“Female and minority participation in STEM fields is moving in the wrong direction,” she said at the World Assembly for Women summit. “We must create equal participation in these traditionally male-dominated sectors of our economy.”
She said her father’s tax reforms - unveiled by Republicans in the U.S. House of Representatives on Thursday - would benefit American families.
“We are seeking to simplify the tax code, lower rates, expand the child tax credit, eliminate the marriage penalty, and put more money back in the pockets of hard-working Americans,” she told a meeting room in a Tokyo hotel that had a number of empty seats.
Japanese Prime Minister Shinzo Abe said his government was aiming to mobilize women in Japan’s workforce and boost economic growth, launching policies such as improved childcare in his “Womenomics” program.
“We’ve put our full strength into creating an environment where it’s easy for women to work,” Abe said in an opening address to the conference.
“I really feel that Japan has come a long way,” he said.
Japan’s gender gap remains wide despite such efforts, with little progress made since Abe vowed at the United Nations in 2013 to create “a society where women can shine”.

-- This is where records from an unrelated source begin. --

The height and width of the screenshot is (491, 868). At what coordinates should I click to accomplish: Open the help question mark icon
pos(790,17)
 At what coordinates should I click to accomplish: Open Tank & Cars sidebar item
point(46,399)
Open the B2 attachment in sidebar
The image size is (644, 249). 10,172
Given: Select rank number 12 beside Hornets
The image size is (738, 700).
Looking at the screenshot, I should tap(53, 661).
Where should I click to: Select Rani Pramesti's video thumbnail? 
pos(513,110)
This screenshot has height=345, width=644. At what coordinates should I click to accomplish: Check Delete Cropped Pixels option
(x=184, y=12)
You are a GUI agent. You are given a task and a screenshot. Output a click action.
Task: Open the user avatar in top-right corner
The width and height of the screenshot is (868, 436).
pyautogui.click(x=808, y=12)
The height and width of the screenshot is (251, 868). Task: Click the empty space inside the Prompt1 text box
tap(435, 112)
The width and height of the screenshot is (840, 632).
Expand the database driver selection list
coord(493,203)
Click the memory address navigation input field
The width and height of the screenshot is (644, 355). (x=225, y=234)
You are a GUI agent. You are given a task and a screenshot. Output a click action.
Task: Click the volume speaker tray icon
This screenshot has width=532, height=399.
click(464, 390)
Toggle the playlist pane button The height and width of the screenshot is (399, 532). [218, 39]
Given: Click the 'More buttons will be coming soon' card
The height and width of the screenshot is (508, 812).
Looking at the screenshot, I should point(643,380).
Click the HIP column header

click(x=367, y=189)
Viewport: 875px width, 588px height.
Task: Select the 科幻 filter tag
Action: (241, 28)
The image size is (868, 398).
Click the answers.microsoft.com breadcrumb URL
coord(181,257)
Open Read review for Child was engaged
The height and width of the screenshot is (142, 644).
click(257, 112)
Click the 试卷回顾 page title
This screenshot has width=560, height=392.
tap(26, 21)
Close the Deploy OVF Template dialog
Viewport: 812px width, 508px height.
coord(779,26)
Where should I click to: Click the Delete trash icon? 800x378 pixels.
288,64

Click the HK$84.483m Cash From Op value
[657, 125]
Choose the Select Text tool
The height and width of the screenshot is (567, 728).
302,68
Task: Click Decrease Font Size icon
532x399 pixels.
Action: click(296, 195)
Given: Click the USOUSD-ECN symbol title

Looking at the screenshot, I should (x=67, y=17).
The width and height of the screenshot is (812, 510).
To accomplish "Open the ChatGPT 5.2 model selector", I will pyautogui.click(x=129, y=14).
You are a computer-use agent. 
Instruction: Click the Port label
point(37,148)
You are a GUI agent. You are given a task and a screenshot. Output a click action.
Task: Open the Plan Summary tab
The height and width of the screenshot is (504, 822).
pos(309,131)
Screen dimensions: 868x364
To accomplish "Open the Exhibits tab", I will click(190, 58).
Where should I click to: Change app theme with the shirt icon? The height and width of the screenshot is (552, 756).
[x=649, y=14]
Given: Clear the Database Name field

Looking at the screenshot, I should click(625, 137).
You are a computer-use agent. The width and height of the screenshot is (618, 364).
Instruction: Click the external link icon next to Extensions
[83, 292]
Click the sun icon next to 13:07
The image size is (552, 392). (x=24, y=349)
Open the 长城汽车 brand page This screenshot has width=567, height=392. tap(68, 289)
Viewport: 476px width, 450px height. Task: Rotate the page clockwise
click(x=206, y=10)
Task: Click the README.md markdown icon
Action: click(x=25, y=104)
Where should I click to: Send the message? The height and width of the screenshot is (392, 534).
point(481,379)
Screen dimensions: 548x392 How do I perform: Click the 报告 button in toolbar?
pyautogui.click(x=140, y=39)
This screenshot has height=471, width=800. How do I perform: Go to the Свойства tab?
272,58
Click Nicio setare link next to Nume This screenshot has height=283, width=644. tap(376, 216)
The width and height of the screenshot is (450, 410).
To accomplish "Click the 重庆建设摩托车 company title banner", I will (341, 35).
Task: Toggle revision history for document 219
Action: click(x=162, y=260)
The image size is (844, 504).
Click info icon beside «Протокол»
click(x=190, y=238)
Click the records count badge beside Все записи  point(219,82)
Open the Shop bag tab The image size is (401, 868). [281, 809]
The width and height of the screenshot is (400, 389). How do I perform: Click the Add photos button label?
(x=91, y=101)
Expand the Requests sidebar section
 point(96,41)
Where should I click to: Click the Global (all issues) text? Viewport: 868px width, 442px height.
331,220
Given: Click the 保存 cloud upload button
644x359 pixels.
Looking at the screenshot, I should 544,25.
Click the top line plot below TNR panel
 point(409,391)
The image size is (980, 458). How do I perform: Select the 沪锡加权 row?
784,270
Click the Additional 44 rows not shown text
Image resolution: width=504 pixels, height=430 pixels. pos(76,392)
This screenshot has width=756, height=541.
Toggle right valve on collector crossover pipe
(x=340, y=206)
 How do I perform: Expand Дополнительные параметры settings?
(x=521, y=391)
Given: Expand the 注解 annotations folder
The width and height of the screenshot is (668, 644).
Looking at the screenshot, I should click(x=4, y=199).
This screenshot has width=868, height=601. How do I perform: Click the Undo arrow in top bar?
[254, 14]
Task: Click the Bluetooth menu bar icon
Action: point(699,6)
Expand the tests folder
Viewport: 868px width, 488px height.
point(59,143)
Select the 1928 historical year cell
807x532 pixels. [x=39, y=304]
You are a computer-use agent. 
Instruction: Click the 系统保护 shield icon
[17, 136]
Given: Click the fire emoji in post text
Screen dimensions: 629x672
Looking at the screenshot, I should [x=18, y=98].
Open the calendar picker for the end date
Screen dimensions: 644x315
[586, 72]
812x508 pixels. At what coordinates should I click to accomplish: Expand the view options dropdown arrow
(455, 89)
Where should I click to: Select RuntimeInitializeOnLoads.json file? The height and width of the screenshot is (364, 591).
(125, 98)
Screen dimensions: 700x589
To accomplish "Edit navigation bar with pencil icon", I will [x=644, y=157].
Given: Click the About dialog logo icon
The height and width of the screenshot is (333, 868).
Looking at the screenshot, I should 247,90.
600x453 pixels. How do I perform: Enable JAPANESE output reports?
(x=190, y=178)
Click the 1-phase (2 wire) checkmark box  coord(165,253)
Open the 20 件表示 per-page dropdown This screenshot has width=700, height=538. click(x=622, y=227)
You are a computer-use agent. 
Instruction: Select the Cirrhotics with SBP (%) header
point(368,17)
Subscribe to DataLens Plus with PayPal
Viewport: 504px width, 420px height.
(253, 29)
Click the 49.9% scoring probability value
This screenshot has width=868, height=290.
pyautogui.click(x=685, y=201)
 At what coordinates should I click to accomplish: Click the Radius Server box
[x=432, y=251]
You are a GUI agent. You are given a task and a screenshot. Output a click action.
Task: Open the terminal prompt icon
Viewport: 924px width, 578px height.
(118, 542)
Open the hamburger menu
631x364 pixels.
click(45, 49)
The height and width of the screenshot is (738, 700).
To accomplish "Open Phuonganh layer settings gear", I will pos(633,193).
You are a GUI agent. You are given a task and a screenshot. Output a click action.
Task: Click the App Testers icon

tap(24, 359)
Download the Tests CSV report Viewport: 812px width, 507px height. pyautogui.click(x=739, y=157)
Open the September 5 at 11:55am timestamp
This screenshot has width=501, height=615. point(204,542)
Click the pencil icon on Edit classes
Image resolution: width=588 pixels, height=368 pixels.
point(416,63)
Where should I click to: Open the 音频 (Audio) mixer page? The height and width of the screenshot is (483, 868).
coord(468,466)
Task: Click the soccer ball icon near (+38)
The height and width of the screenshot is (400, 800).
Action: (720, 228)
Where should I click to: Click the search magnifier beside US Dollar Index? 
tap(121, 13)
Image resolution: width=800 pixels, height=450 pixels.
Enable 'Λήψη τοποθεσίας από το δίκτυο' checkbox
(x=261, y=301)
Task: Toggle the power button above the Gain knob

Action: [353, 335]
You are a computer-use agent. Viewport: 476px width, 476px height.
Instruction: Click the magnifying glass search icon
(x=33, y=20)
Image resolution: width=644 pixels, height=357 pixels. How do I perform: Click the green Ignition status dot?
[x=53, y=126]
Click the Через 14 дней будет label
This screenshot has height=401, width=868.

Japan ranked 114 out of 144 in the World Economic Forum’s 2017 Global Gender Gap report - sandwiched between Guinea and Ethiopia and down 13 places since Abe took power.
Abe appointed only two women to ministerial posts in a Cabinet reshuffle in August, down from three and five respectively in his previous two cabinets. Only 14 percent of Japan’s lawmakers are women.
Men also dominate decision-making in business in Japan. Only 3.7 percent of Japanese-listed company executives were women at the end of July, according to the Cabinet Office, barely changed from 3.4 percent a year earlier.